• Records for processing:
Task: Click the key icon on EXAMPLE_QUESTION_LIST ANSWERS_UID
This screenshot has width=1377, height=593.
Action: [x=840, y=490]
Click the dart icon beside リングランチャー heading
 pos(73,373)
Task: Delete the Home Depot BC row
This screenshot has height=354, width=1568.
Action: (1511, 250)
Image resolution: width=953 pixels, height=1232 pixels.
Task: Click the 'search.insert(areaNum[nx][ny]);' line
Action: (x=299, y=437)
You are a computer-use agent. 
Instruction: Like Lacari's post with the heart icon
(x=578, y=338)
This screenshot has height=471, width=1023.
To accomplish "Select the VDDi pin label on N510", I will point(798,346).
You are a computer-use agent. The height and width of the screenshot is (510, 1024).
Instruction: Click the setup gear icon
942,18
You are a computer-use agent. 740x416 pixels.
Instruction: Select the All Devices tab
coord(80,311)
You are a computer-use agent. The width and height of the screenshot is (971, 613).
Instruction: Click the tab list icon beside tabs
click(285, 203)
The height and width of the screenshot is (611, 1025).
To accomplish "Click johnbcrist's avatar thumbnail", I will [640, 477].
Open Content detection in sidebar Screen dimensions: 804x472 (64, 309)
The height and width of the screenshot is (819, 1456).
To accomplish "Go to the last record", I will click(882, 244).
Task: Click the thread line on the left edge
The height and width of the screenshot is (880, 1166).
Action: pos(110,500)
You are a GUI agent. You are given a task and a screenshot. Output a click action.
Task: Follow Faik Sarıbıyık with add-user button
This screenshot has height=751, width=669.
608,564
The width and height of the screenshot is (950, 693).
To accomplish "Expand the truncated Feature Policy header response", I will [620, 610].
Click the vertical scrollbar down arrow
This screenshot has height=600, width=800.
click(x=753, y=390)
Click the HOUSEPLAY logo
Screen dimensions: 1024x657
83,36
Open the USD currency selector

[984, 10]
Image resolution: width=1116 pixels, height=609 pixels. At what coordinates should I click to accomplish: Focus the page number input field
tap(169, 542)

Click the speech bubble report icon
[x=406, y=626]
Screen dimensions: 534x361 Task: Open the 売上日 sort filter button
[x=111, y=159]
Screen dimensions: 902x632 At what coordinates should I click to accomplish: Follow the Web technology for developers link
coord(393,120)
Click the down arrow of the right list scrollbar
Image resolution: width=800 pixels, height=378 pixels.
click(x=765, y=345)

• Problem description: Each line from the top of the material above through the line with "Task: Delete the Home Depot BC row" must be echoed exactly, and no other line.

• Output of the exercise:
Task: Click the key icon on EXAMPLE_QUESTION_LIST ANSWERS_UID
This screenshot has width=1377, height=593.
Action: [x=840, y=490]
Click the dart icon beside リングランチャー heading
 pos(73,373)
Task: Delete the Home Depot BC row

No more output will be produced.